2. Have the left position of the container div in a variable **contLeft** and width of the container in another variable **contWidth**
3. Assign the oncontextmenu event handler on the container div.
4. In the event handler function take the mouse x postion in a variable **mosX** and mouse y position in a variable **mosY** and you have to fix the top position of the div to be displayed as mosY and the left as mosX.
5. In order to maintain the div within the container you have to calculate the container's screen occupation as **totPos = (contLeft + contWidth)**
6. Calculate the screen occupation of the menu div as **posMenu = (mosX + width of the div)**
7. If the totPos greater than or equal to posMenu display the menu in the same top and left postion using the values of mosY and mosX
8. Else place the menu in position top = mosY and left = (mosX - width of menu div)

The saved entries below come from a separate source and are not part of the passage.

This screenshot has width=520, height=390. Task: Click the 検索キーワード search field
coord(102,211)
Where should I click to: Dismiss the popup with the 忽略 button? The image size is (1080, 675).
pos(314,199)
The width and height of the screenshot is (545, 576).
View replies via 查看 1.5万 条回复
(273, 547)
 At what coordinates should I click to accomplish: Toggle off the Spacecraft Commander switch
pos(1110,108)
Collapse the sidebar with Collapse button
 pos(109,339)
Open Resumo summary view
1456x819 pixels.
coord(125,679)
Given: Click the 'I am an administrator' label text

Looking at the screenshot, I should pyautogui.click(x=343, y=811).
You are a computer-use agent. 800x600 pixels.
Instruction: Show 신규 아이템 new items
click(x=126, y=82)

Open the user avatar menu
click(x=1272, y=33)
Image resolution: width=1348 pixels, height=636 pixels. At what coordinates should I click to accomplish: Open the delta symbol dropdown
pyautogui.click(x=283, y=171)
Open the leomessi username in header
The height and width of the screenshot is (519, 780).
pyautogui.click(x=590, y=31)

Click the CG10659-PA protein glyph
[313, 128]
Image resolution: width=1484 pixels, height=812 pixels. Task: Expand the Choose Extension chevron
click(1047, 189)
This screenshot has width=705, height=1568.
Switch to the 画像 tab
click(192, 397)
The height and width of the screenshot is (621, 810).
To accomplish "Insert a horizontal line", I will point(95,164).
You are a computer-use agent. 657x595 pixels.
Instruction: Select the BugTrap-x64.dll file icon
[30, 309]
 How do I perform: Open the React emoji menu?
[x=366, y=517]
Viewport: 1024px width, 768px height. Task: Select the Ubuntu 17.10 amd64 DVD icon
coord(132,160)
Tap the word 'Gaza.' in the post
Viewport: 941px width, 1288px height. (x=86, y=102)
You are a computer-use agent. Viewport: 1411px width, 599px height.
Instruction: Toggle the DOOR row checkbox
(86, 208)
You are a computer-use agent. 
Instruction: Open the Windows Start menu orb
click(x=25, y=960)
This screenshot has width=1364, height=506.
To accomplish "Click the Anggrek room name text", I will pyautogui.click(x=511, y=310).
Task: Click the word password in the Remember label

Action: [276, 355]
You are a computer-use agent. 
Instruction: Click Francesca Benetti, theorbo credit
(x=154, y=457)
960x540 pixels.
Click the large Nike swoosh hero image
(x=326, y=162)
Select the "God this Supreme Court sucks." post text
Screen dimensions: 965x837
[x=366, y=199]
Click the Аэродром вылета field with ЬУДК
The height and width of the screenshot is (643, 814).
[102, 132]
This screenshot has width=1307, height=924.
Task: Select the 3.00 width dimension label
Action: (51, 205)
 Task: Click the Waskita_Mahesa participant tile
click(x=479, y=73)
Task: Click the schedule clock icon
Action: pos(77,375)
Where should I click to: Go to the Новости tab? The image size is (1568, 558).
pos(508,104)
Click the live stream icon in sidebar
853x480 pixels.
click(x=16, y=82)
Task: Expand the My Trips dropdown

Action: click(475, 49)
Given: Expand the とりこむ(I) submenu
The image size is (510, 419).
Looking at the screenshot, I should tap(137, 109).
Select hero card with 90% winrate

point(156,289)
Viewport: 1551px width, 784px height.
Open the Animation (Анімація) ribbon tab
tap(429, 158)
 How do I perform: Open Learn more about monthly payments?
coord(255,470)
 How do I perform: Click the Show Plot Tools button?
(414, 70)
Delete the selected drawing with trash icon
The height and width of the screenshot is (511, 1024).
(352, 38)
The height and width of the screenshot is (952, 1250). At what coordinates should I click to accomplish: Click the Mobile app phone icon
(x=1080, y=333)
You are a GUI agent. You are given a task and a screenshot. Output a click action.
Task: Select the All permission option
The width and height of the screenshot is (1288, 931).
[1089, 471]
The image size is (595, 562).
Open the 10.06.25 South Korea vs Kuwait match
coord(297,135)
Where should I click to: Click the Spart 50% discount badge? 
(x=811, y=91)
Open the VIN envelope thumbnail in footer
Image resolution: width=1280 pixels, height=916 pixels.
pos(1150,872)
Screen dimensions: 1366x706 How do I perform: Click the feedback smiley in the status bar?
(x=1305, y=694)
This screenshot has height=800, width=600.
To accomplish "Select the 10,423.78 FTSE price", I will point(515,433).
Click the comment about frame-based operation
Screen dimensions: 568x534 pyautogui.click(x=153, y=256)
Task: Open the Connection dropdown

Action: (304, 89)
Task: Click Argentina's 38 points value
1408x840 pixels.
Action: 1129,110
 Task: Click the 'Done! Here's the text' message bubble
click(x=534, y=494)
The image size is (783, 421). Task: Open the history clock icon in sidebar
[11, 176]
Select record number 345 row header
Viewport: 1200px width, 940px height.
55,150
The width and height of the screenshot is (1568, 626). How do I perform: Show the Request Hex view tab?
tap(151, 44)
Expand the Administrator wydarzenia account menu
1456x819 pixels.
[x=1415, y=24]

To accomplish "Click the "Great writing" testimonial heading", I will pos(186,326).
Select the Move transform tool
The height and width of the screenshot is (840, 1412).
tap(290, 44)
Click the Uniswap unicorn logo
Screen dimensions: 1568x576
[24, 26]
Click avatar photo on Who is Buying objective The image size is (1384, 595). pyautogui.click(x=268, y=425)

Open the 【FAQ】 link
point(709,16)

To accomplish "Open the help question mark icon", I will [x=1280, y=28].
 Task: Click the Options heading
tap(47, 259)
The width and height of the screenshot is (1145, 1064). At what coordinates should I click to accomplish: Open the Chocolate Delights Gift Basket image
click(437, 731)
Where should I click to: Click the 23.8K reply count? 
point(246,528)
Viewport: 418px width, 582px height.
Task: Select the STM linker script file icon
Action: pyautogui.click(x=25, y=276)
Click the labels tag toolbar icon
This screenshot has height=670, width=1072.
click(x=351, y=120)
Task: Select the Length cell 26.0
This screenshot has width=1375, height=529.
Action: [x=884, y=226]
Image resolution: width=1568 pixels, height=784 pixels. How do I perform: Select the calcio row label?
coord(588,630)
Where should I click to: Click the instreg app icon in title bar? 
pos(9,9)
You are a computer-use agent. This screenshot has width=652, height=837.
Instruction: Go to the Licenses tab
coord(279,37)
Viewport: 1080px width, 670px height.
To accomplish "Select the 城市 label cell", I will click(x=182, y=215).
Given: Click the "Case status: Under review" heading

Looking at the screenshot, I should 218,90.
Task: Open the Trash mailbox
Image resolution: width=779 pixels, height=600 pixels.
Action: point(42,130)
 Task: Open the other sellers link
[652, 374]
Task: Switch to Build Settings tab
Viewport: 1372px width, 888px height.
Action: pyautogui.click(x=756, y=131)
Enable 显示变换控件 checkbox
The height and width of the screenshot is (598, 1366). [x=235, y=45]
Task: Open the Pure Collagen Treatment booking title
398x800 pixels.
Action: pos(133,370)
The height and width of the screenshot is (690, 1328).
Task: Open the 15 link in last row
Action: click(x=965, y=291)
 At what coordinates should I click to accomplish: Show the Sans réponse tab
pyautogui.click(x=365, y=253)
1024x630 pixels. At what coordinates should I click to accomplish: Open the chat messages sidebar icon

Hope this would solve your problem.
Well first of all if the container div has a position set than position: absolute, right: 0px or left: 0px will be positioned relatively to the container's position. Else it will be positioned to the first parentNode going up the tree from the desired div which has a position, if none is found it will be relative to the body. So you can search the first parent or grandparent container that has a position set. The question is hard to understand so if you would like to share some examples we would be glad to help.
EDIT:
In the example you posted it is exactley like in my comment, calculate the offsethWidth of the parent and the offsetWidth + left to not be overflowing if it is decrease the left or just remove left and set the right positioning. For the same effect on width and height you have to make some cases for the corners.